TASKS TO PERFORM:
(1) In the Easter sermon below, condense the paragraph beginning "Cleopas and a friend are walking" into a shorter version that keeps its main facts.
(2) Carry on the Easter sermon below, writing the next few paragraphs that follow its final sentence.

TEXT EXCERPT:
REV. DR. ELIZABETH CUNNINGHAM
Stouffville United Church
Third Sunday of Easter
In 1807, William Wordsworth wrote these words in a poem about his heart’s response to nature: “My heart leaps up when I behold/A rainbow in the sky:/So was it when my life began; So is it now I am a man.” The heart can do so many things. It can leap for joy at the sight of a rainbow, or be cold as stone, or broken in two. It can tremble like a leaf, or burst with joy. And in today’s gospel, we read that we can be ‘slow of heart’.
Cleopas and a friend are walking the long road to Emmaus, having left Jerusalem behind them. Every step is growing heavier and heavier as they walk away from that horrendous scene of Jesus’ death, nailed to a cross. They are desolate. Their hearts are empty. The hope and promise and joy they associated with their friend Jesus evaporated when he died. He was supposed to be a King. It was supposed to be so different.
They are joined on the road by the risen Jesus, although they do not recognize him. And they say to him, “Are you the only stranger in Jerusalem who does not know the things that have taken place there in these days? The things about Jesus of Nazareth, who was a prophet mighty in deed and word before God and all the people, and how our chief priests and leaders handed him over to be condemned to death and crucified him. But we had hoped that he was the one to redeem Israel.” That was a long seven-mile road that stretched out before them and behind them. And every step of that road felt like a nail in their own coffin.
In the last few months, and into the foreseeable future, most of the world seems to be walking a similar long road, a road that connects all of us as we walk in fear, in weariness, in frustration. We are all walking a seven- mile road. And this week in Canada, we are walking with Nova Scotia down their long road of terrible grief and sorrow at the senseless murders of so many in their community.

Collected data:
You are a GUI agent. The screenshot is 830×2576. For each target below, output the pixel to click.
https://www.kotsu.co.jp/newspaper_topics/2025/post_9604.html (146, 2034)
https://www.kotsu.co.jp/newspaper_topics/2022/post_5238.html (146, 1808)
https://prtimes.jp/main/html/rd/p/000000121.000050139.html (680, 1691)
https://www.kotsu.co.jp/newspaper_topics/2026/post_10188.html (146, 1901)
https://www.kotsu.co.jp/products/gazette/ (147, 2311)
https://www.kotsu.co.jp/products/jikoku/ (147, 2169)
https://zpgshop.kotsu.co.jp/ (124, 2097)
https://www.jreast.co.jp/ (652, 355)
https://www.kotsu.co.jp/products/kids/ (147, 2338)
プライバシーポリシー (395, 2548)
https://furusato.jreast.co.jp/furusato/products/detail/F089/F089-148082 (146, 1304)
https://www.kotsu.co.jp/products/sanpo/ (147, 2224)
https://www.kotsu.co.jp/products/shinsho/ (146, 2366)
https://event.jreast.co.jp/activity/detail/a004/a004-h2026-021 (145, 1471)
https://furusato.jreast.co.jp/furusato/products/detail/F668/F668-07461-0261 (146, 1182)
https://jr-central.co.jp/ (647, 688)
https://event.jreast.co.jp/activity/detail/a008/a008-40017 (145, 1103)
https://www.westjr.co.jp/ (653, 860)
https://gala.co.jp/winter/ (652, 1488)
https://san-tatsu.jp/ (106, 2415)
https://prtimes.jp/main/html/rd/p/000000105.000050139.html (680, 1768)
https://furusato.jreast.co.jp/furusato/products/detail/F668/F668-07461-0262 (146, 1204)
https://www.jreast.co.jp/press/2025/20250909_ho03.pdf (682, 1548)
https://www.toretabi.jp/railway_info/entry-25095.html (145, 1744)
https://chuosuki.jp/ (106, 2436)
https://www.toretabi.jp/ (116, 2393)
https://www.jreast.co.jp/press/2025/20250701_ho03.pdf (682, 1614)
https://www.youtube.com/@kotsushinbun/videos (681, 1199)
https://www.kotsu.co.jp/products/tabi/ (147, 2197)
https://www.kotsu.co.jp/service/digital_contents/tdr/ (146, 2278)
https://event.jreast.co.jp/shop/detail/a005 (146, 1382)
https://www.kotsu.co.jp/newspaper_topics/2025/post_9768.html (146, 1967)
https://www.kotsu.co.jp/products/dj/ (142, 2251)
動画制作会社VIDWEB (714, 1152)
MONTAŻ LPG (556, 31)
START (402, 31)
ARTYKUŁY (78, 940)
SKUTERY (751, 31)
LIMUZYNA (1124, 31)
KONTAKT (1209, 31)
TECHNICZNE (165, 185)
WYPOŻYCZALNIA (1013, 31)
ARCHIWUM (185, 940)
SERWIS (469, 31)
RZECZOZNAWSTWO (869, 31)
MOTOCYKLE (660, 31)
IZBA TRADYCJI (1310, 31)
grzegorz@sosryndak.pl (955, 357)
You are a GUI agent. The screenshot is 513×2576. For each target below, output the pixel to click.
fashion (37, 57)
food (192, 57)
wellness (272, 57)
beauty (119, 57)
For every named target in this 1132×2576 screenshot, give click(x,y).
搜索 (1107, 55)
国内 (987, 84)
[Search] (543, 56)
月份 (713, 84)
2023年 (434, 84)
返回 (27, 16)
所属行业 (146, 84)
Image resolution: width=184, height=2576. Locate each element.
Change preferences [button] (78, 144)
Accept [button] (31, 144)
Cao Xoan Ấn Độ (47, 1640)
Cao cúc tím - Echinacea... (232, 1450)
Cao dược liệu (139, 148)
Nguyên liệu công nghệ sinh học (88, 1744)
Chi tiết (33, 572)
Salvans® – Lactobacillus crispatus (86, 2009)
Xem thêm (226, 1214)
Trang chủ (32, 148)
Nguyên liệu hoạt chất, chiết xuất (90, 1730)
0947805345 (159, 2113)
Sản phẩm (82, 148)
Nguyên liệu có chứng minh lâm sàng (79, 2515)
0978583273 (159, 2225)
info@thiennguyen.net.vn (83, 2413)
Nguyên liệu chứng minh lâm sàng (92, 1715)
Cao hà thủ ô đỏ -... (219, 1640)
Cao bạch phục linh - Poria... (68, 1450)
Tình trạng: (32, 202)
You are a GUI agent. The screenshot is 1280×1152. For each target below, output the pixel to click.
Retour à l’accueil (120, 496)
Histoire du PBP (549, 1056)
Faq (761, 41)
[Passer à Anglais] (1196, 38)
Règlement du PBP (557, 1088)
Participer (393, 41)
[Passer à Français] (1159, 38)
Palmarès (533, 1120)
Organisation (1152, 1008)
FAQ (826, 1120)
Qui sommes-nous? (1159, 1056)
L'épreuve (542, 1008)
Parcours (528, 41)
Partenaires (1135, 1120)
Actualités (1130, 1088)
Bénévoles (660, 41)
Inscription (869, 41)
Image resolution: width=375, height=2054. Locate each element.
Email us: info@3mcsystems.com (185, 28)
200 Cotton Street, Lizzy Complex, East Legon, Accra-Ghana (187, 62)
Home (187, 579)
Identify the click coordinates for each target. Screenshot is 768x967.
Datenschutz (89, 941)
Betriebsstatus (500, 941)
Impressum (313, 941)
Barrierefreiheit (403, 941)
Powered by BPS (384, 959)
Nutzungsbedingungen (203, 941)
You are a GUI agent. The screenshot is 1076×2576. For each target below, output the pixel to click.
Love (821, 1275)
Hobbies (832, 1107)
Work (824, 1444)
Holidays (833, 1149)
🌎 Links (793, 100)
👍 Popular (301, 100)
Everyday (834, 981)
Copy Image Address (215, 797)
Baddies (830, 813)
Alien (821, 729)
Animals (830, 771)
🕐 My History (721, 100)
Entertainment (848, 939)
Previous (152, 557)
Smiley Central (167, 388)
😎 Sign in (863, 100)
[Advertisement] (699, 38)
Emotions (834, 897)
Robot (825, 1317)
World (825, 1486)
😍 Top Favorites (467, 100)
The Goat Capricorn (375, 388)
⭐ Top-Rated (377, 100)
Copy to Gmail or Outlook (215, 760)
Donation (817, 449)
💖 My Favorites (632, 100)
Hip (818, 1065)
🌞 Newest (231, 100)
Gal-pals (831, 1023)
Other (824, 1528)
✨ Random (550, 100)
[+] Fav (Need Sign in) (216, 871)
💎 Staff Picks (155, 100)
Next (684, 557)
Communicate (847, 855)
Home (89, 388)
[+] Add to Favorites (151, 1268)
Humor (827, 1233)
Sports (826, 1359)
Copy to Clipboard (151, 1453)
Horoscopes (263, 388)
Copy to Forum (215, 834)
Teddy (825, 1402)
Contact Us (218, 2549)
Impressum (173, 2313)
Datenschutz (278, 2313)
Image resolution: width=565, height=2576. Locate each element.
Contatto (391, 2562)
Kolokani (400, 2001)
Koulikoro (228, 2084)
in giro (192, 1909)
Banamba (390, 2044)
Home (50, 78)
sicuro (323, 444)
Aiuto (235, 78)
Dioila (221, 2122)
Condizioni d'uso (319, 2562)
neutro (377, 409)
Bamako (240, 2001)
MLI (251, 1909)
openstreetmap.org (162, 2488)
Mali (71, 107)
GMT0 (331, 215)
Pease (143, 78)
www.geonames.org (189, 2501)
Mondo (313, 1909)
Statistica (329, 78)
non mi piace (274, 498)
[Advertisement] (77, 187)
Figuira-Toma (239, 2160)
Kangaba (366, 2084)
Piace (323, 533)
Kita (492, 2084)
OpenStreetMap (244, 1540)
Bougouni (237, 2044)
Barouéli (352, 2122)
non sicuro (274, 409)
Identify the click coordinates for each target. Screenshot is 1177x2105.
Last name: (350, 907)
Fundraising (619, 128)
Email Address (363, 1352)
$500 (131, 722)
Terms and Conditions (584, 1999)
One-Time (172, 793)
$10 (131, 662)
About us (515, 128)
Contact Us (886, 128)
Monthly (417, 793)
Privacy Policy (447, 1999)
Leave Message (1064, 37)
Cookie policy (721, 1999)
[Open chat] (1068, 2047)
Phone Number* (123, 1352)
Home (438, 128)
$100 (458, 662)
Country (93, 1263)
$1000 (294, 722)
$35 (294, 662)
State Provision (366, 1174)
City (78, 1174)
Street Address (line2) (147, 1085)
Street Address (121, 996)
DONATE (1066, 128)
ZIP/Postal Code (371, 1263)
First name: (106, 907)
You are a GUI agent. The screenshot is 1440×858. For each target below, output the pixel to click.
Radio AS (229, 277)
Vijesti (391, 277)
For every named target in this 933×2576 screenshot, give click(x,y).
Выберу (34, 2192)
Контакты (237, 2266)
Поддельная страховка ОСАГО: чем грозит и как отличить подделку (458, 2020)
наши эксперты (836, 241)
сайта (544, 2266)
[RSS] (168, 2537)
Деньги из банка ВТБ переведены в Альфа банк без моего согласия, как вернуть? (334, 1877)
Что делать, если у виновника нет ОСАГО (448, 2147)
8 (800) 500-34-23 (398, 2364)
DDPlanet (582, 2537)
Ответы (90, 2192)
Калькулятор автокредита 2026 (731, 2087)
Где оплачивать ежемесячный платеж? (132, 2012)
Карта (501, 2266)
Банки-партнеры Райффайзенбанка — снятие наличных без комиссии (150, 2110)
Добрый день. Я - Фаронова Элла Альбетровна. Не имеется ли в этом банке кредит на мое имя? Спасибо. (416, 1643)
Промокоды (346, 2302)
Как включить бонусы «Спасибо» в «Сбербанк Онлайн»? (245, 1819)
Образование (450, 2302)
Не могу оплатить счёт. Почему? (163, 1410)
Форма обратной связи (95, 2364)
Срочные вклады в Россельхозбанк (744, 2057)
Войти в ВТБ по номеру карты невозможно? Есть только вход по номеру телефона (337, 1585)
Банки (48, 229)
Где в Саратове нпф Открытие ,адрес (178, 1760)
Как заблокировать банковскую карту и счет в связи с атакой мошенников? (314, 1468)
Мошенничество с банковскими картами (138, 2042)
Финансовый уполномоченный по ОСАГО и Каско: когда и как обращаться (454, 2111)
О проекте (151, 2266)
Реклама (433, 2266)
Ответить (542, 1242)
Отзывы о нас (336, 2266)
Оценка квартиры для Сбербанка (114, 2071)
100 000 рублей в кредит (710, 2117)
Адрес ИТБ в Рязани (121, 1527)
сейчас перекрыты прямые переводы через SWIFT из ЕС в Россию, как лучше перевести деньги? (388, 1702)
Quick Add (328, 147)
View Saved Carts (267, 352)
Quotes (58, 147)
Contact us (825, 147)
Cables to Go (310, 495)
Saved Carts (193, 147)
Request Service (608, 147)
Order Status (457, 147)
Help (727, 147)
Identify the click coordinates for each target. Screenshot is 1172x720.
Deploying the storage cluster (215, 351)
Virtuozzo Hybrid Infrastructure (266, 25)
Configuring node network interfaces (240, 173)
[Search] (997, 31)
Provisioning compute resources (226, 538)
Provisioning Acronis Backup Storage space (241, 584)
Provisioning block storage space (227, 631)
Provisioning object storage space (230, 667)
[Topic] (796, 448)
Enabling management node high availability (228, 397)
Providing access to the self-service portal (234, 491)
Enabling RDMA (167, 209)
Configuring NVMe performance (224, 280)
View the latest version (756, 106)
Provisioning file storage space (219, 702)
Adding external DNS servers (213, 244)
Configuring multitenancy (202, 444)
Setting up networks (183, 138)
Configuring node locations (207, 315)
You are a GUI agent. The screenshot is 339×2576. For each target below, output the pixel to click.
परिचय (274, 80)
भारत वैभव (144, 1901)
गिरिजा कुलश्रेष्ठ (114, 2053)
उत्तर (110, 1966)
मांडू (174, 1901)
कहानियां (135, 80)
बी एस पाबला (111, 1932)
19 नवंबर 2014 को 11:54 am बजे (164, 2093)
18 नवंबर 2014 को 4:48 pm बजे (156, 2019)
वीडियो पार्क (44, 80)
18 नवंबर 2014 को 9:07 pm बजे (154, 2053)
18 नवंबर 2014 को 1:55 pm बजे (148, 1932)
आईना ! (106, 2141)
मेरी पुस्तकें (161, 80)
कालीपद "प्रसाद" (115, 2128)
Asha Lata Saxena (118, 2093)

ANSWERS:
(1) Cleopas and a friend walk away from Jerusalem toward Emmaus, weighed down by the memory of Jesus' crucifixion. Desolate and empty-hearted, they feel their hope in Jesus, whom they expected to be a King, vanished when he died.

(2)
Cleopas and his friend walk down the seven-mile road, and are joined by Jesus, but they do not recognize him. When they explain to him all that had happened in Jerusalem, he jumps into the conversation with this, “Oh how foolish you are, and how slow of heart.” How slow of heart. It’s easy to be slow of heart when you’re on the seven-mile road.
Then Jesus does something rather peculiar. He says to Cleopas and the friend, “Was it not necessary that the Messiah should suffer these things and then enter into his glory? Then beginning with Moses and all the prophets, he interpreted to them the things about himself in all the scriptures.” And still they did not recognize Jesus. As the gospel goes, they come to a parting of ways, and the two disciples ask the stranger to join them for a meal. “When he was at table with them, he took bread, blessed and broke it, and gave it to them. Then their eyes were opened, and they recognized him; and he vanished from their sight. They said to each other, “Were not our hearts burning within us while he was talking to us on the road, while he was opening the scriptures to us?”
How do we get from ‘slow of heart’ to ‘burning hearts’? Their hearts were burning when they heard Jesus opening up the scriptures to them while they walked along that seven-mile road. Their hearts were burning when they heard the Word. As Henri Nouwen writes, “Luke doesn’t write, “Then it dawned on them” or “Then they saw the light.” No, he says: “Their hearts burned within them.” Nouwen continues, “The burning heart revealed something completely new to Cleopas and his friend. At the centre of their being, of their humanity, something was generated that could disarm death and rob despair of its power; something much more than a new outlook on things … something that can be described only as a new life or a new spirit.”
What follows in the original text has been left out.